*** PASSAGE GIVEN
Automatic transmission problems


Harry Sloane

New member
I own a 96 Eurovan (Winnebago conversion) with 5 cyl 2.5L gas, A/T with an OBD computer. It has 153,000km on the odometer. I had the transmission rebuilt (torque converter bearings blew) by a franchised transmission repair shop (ART international) in May 2002. They changed the converter, the valve body, the box kit, the pump assembly and the oil cooler. The repair is covered by a 20,000km 12 mo. warranty.
I have 2 questions:

1. I'm just back from a 12,000km trip across Canada going west throught the rockies and coming back east across the US. The transmission worked fine under most circumstances but after doing long stretches (no A/C on) on flat highways at a constant 3,000RPM (approx. 60MPH) I get a peculiar shifting problem. Most times when departing after a short stop at rest areas or refuelling, in ECO mode acceleration, it will shift from 2nd to 3rd and 3rd to 4th gear at about 2,500RPM. It will suddenly free rev (no acceleration) up to 3,500 before dropping back to about 2,000 in the higher gear. This gives the van a slight but noticeable jerk. I don't seem to have the same problem when the accelaration is under a higher load from driving up an incline or if I nurse it past 2500 by slightly depressing the accelerator further around 2300. This doesn't happen under city driving or in the mountains (under climb load) or when I change gear manually. Looking in the Bentley, I noticed tranny trouble shooting problem #15 certainly looks like that but my problem is not continous and I can work around it. What could be causing this? What can I do to find out?

2. I have about 15,000km gone on my 20,000km warranty what else should I do before reaching that point, to insure coverage if something might be in the process of deteriorating and could quite possibly only break down or become unserviceable past my warranty period.

Thanks for any advice I get.
 
Last edited by a moderator:

Capt. Mike

Moderator
Transferred to consolidate same topic.

lolo16 Member posted August 29, 2002 12:13 AM

I have a 87 Westafila witch the trans is spraying out trans fluid out from the torque converter seal.I am very lost on trans matters. Is pulling the trans the only way to change the seal.If not what is the best way?
******
▶ _EXERCISE INSTRUCTIONS_
[A] Answer these from the transmission forum thread above, one line each:
(i) Which shop rebuilt the Eurovan's transmission, and in what month and year?
(ii) How many kilometers long was the trip across Canada and back through the US?
(iii) What is the 87 Westafila leaking, and from where?
[B] In the transmission forum thread above, turn the paragraph that starts "I own a 96 Eurovan" into a short list that keeps its main facts.
*** SUPPLIED RECORDS
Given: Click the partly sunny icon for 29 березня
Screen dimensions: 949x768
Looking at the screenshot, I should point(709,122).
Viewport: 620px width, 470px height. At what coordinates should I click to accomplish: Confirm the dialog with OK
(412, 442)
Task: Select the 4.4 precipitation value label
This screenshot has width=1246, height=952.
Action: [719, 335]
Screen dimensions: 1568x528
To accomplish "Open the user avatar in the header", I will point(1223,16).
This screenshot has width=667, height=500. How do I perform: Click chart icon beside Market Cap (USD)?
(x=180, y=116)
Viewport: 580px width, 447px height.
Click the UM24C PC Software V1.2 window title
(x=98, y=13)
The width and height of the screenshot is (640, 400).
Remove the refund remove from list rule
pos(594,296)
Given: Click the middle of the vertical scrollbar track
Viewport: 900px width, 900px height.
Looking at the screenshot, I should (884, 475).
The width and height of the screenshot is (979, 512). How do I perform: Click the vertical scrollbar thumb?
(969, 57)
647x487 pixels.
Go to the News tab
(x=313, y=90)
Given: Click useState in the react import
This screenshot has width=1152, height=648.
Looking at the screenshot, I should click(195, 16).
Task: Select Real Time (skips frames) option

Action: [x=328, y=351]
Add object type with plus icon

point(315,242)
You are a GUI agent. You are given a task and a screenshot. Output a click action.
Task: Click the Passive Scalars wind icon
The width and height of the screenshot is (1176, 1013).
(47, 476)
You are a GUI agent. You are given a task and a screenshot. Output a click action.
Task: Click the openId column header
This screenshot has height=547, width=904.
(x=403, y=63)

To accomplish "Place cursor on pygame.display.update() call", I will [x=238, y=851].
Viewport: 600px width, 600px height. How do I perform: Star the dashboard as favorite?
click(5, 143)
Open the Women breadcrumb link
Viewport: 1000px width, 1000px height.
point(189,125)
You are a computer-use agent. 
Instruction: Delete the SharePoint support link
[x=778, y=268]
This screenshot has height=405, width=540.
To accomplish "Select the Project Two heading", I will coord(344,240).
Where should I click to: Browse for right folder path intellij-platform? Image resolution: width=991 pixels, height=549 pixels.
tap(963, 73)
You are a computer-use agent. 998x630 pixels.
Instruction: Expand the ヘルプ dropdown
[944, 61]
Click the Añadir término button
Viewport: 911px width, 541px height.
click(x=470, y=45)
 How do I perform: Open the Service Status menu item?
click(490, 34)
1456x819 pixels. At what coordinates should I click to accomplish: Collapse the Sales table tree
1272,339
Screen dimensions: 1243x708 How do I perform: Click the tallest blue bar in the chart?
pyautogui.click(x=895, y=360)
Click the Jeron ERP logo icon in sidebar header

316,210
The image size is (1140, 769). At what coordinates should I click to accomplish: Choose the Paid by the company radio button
******
▶ _THE RESULTS_
[A]
(i) A franchised transmission repair shop, ART international, in May 2002.
(ii) 12,000km.
(iii) Transmission fluid, spraying out from the torque converter seal.

[B]
- Vehicle: 96 Eurovan (Winnebago conversion), 5 cyl 2.5L gas, automatic transmission, OBD computer
- Odometer: 153,000km
- Transmission rebuilt in May 2002 by ART international, a franchised transmission repair shop, after the torque converter bearings blew
- Parts changed: converter, valve body, box kit, pump assembly, oil cooler
- Warranty: 20,000km, 12 months